**Provided records**
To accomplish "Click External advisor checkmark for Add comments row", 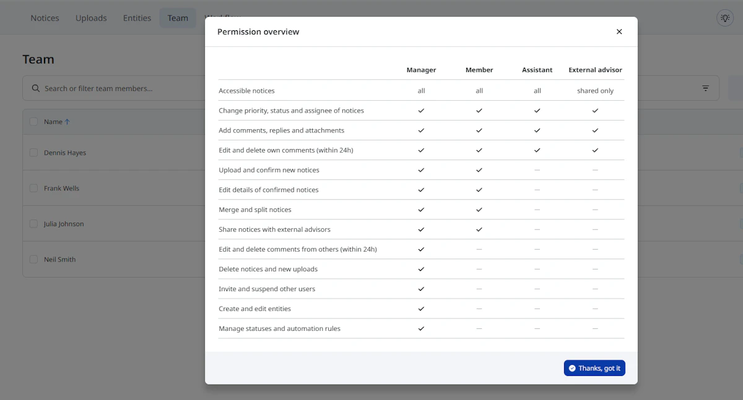I will pyautogui.click(x=595, y=130).
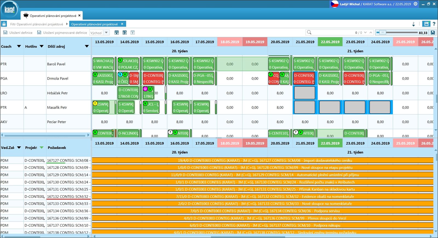This screenshot has width=438, height=238.
Task: Open settings gear next to the date
Action: [x=416, y=4]
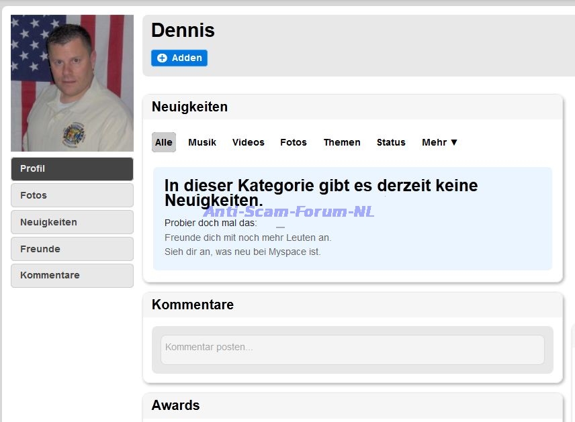Click the Neuigkeiten panel heading
The height and width of the screenshot is (422, 575).
click(x=189, y=107)
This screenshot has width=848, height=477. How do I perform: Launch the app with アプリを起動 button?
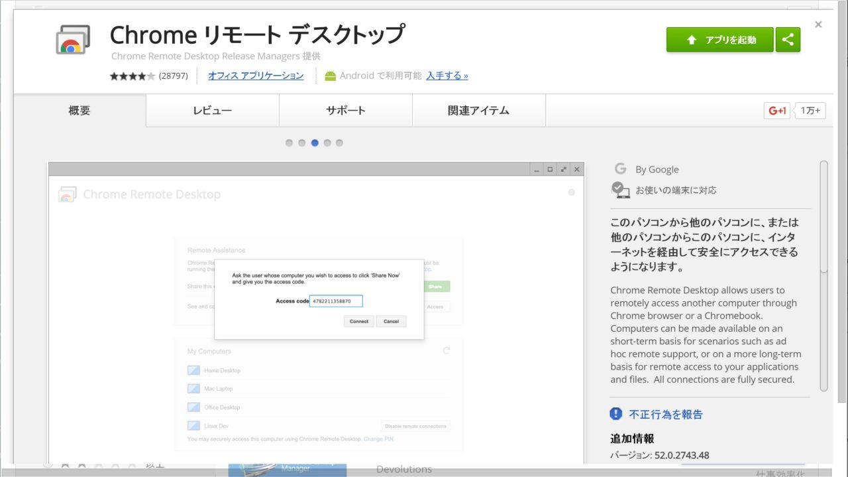pos(719,40)
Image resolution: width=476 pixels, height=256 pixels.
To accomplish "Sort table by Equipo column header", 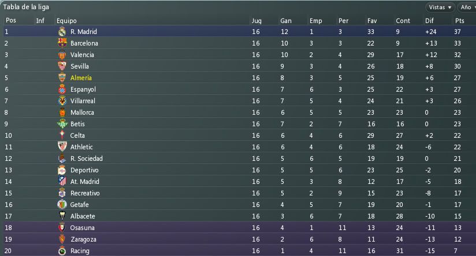I will click(66, 21).
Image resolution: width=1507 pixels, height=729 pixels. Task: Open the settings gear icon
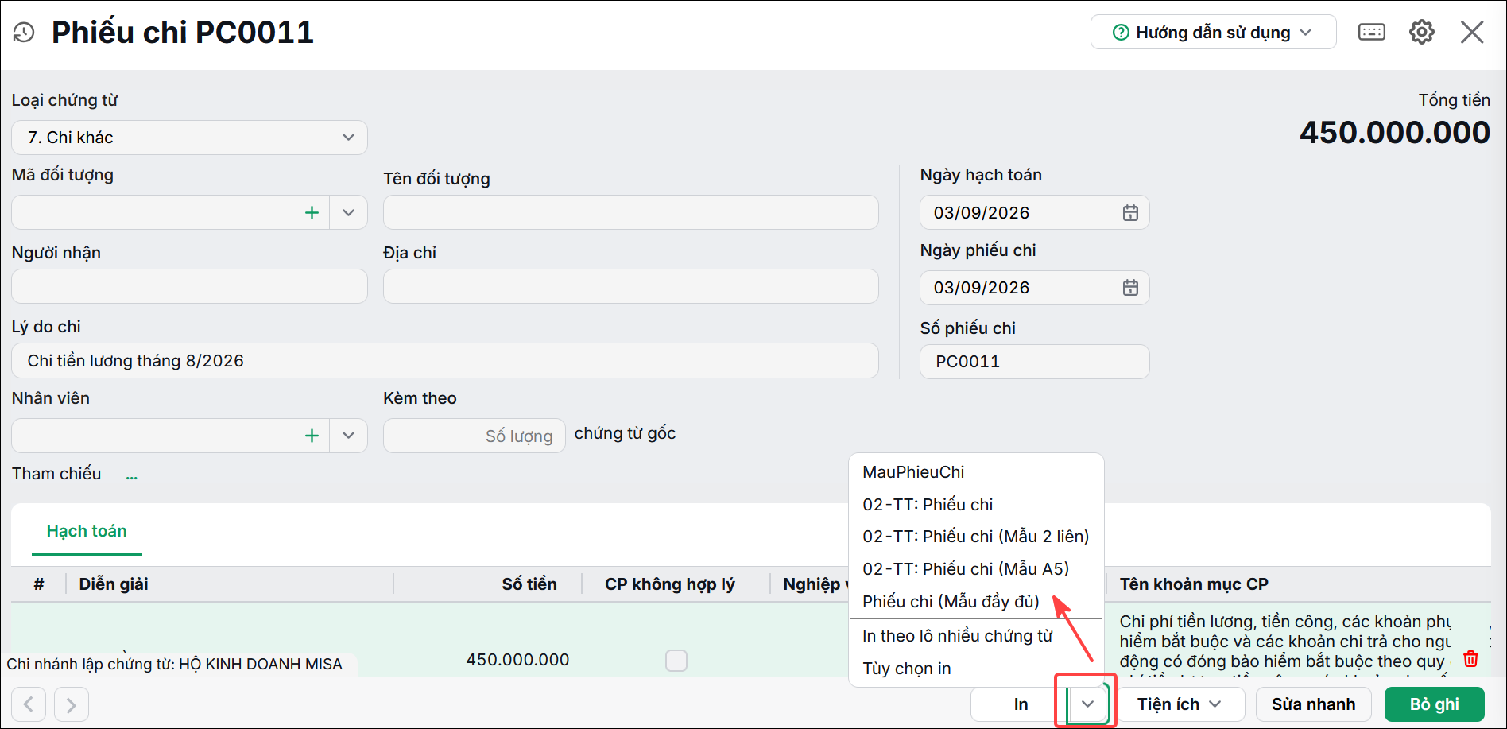[1422, 32]
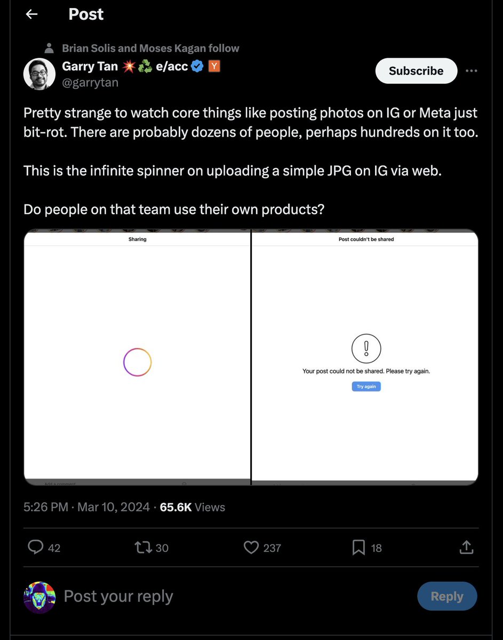
Task: Open the @garrytan handle link
Action: [x=90, y=83]
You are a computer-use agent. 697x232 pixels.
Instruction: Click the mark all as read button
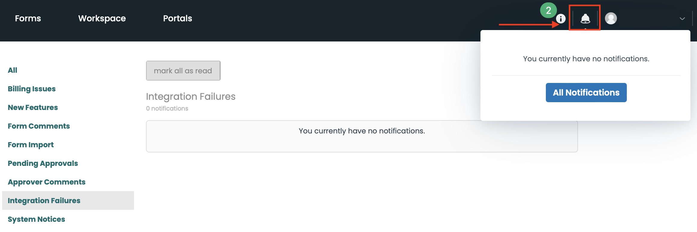point(183,70)
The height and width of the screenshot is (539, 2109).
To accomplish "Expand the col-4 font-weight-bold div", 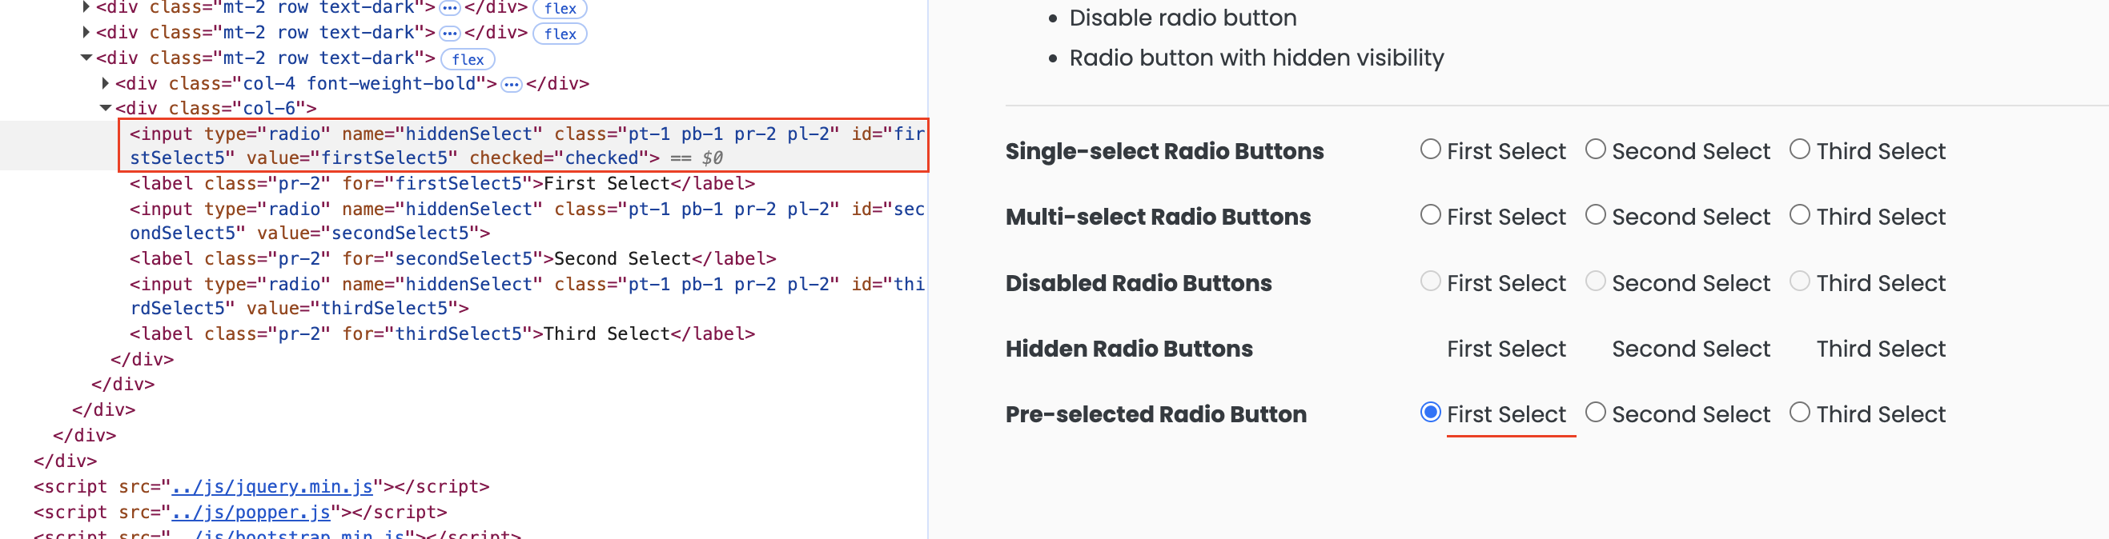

**What is expected**
Print the stretch of the data from the line with "You are a computer-use agent. 697x232 pixels." through its last line, exactly and with both ends kept. Omit pictures.

**Exercise result**
You are a computer-use agent. 697x232 pixels.
Instruction: Click the mark all as read button
point(183,70)
The height and width of the screenshot is (539, 2109).
To accomplish "Expand the col-4 font-weight-bold div", 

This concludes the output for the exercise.